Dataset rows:
_____
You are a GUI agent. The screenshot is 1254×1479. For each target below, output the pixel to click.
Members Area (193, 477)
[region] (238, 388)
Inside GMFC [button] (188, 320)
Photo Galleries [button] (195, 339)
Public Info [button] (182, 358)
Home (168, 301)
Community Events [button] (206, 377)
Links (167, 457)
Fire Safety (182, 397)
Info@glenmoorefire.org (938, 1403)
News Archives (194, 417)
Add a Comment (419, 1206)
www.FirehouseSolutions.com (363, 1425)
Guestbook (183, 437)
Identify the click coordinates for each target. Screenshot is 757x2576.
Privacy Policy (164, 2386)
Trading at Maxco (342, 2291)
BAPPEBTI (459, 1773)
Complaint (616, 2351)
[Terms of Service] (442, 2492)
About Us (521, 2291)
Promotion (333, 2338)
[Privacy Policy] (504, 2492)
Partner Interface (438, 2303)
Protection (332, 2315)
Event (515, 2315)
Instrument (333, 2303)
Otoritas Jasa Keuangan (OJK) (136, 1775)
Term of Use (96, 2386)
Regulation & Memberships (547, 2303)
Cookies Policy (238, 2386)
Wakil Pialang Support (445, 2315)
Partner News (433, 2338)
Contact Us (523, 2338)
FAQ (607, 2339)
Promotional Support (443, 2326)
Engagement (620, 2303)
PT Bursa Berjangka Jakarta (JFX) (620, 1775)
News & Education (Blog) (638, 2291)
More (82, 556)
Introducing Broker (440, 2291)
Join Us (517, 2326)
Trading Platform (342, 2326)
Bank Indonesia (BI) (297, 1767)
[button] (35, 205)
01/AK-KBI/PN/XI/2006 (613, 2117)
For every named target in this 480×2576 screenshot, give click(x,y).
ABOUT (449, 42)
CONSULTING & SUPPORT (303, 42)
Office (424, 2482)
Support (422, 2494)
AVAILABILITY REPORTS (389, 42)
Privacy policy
_____
Format every line of the records above as a JSON list of strings, one string per line, skipping any blank lines.

[
  "You are a GUI agent. The screenshot is 1254×1479. For each target below, output the pixel to click.",
  "Members Area (193, 477)",
  "[region] (238, 388)",
  "Inside GMFC [button] (188, 320)",
  "Photo Galleries [button] (195, 339)",
  "Public Info [button] (182, 358)",
  "Home (168, 301)",
  "Community Events [button] (206, 377)",
  "Links (167, 457)",
  "Fire Safety (182, 397)",
  "Info@glenmoorefire.org (938, 1403)",
  "News Archives (194, 417)",
  "Add a Comment (419, 1206)",
  "www.FirehouseSolutions.com (363, 1425)",
  "Guestbook (183, 437)",
  "Identify the click coordinates for each target. Screenshot is 757x2576.",
  "Privacy Policy (164, 2386)",
  "Trading at Maxco (342, 2291)",
  "BAPPEBTI (459, 1773)",
  "Complaint (616, 2351)",
  "[Terms of Service] (442, 2492)",
  "About Us (521, 2291)",
  "Promotion (333, 2338)",
  "[Privacy Policy] (504, 2492)",
  "Partner Interface (438, 2303)",
  "Protection (332, 2315)",
  "Event (515, 2315)",
  "Instrument (333, 2303)",
  "Otoritas Jasa Keuangan (OJK) (136, 1775)",
  "Term of Use (96, 2386)",
  "Regulation & Memberships (547, 2303)",
  "Cookies Policy (238, 2386)",
  "Wakil Pialang Support (445, 2315)",
  "Partner News (433, 2338)",
  "Contact Us (523, 2338)",
  "FAQ (607, 2339)",
  "Promotional Support (443, 2326)",
  "Engagement (620, 2303)",
  "PT Bursa Berjangka Jakarta (JFX) (620, 1775)",
  "News & Education (Blog) (638, 2291)",
  "More (82, 556)",
  "Introducing Broker (440, 2291)",
  "Join Us (517, 2326)",
  "Trading Platform (342, 2326)",
  "Bank Indonesia (BI) (297, 1767)",
  "[button] (35, 205)",
  "01/AK-KBI/PN/XI/2006 (613, 2117)",
  "For every named target in this 480×2576 screenshot, give click(x,y).",
  "ABOUT (449, 42)",
  "CONSULTING & SUPPORT (303, 42)",
  "Office (424, 2482)",
  "Support (422, 2494)",
  "AVAILABILITY REPORTS (389, 42)",
  "Privacy policy"
]